## WHAT THE TASK REQUIRES
Scan each line of the records for the word "above" and extract the ones that have it.

RECORD EXTRACTS Start Marker

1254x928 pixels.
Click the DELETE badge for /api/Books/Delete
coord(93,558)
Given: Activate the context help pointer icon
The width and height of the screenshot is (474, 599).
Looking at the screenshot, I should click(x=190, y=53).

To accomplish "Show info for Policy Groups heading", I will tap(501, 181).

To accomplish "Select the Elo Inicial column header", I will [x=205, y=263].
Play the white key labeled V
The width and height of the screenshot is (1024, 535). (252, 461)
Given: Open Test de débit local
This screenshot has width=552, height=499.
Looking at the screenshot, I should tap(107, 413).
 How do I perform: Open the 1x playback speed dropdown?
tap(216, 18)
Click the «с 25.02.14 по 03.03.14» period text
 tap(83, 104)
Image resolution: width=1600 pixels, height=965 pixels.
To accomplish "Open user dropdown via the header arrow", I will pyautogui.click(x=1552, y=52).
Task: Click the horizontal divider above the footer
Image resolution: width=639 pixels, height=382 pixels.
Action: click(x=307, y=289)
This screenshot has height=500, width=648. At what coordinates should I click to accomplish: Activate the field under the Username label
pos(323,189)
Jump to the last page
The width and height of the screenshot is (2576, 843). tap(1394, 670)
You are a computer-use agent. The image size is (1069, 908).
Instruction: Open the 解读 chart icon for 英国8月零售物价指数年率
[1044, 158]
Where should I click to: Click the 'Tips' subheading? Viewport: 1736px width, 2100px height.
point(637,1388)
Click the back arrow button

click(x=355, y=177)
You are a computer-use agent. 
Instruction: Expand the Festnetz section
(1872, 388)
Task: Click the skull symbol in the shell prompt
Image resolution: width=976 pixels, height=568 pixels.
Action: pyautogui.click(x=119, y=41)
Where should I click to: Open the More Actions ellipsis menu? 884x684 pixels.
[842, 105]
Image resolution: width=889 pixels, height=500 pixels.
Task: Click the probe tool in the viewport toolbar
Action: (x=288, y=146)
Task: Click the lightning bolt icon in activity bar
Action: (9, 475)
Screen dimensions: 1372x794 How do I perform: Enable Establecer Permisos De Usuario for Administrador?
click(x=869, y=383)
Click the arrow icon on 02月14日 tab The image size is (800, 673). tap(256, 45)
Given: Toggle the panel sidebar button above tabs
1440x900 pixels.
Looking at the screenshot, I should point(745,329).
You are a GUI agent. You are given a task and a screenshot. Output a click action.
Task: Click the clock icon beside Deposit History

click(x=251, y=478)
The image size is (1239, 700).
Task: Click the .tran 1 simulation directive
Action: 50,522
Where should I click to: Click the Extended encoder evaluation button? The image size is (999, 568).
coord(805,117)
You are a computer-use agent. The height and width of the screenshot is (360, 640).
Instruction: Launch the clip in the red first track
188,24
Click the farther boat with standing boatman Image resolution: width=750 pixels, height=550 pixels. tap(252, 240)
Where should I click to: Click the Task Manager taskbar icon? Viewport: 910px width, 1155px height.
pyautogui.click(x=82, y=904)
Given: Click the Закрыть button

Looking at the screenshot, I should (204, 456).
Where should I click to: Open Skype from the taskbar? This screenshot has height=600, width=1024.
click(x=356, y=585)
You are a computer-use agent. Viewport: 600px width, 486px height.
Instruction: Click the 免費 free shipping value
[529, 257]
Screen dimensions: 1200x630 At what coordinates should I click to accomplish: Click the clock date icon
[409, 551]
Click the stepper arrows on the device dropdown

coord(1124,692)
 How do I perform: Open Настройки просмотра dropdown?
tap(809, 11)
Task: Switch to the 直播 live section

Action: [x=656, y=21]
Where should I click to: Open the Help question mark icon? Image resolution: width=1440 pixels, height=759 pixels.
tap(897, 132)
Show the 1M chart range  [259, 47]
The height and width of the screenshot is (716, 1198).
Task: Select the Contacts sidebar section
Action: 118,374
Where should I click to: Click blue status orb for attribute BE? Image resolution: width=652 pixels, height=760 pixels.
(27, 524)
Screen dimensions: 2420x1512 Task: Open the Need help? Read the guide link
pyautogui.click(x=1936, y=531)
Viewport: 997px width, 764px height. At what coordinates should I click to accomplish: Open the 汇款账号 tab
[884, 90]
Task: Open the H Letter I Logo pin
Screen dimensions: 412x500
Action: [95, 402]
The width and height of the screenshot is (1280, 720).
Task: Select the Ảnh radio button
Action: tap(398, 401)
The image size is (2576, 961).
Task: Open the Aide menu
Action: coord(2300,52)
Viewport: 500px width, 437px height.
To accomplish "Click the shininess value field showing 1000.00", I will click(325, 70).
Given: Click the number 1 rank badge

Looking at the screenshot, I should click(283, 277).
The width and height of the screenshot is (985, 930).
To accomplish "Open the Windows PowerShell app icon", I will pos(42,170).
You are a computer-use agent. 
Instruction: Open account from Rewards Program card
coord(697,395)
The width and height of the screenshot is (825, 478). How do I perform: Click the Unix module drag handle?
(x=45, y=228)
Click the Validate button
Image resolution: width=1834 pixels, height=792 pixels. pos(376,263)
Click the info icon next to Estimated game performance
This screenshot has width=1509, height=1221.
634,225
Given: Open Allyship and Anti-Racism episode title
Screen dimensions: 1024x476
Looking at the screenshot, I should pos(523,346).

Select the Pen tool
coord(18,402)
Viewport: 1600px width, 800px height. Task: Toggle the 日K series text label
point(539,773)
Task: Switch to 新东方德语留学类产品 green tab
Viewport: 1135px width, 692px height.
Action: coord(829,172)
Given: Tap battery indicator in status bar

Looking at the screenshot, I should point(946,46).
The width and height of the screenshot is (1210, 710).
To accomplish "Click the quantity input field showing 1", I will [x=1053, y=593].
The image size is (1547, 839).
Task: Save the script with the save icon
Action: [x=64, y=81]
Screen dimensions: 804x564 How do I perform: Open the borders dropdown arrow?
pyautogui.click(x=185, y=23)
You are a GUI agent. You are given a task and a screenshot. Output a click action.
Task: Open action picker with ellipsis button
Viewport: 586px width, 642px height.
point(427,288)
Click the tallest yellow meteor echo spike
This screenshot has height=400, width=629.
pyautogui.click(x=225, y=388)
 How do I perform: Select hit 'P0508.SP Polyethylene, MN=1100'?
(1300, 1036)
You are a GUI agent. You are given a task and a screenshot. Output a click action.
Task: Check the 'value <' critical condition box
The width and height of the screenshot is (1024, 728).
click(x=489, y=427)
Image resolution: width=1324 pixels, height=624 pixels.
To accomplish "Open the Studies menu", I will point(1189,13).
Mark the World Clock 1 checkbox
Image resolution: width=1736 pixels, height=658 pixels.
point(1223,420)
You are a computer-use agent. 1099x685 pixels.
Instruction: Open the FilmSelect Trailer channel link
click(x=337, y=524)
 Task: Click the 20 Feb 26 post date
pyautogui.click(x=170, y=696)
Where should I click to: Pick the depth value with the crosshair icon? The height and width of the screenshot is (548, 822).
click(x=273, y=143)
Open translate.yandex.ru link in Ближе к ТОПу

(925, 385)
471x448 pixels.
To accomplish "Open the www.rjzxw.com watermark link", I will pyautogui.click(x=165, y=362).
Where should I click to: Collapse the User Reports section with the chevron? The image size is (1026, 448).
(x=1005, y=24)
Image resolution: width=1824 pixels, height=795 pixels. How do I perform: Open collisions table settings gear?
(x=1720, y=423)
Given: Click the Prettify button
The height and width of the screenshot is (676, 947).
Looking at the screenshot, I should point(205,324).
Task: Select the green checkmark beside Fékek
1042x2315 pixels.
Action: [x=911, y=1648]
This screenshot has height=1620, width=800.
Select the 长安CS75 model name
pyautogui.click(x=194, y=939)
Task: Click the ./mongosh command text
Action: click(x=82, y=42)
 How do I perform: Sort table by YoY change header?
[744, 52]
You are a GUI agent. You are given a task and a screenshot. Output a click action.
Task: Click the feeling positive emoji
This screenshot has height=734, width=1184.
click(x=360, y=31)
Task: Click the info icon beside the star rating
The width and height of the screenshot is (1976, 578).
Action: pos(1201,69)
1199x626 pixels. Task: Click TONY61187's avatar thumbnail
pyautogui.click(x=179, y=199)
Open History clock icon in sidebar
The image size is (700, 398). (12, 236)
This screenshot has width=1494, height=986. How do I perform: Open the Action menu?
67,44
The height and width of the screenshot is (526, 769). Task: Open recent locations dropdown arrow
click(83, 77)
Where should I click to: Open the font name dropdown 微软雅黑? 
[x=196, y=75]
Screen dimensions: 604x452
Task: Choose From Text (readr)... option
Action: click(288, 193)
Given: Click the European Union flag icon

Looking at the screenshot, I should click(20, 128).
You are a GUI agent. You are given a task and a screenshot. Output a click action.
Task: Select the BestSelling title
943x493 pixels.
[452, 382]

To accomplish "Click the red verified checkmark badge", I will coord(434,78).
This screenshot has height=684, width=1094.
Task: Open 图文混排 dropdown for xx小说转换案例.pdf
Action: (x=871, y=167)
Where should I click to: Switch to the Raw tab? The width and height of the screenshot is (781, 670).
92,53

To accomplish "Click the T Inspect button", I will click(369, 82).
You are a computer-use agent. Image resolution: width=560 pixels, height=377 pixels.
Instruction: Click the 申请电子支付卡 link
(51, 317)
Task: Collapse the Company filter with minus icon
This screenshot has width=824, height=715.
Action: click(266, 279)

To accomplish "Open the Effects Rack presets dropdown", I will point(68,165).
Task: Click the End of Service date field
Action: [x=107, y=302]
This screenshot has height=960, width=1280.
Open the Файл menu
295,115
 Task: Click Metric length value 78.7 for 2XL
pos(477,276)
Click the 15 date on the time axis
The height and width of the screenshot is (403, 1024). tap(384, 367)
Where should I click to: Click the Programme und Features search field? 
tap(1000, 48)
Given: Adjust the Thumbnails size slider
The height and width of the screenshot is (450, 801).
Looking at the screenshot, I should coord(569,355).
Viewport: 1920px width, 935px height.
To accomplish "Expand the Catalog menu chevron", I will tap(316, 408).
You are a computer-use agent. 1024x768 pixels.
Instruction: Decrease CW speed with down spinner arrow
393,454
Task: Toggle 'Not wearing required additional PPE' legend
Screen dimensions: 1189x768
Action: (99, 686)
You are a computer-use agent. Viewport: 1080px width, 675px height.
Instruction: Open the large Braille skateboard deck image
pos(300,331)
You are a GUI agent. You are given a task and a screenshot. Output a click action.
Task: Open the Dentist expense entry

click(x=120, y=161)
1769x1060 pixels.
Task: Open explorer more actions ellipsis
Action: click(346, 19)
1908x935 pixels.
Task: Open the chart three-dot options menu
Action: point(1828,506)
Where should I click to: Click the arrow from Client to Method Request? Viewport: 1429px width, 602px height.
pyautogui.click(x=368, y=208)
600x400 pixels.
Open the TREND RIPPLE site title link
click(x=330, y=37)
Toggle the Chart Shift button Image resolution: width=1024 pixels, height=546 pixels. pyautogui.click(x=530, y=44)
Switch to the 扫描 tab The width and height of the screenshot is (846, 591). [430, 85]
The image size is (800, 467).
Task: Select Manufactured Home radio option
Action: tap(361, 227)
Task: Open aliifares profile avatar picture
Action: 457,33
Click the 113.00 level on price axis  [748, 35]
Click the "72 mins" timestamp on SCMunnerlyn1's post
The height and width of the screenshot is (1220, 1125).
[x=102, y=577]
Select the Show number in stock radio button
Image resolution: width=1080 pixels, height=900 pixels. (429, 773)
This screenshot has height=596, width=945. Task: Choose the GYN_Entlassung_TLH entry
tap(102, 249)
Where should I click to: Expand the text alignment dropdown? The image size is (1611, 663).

RECORD EXTRACTS End Marker

## REPLY
Task: Click the horizontal divider above the footer
Given: Toggle the panel sidebar button above tabs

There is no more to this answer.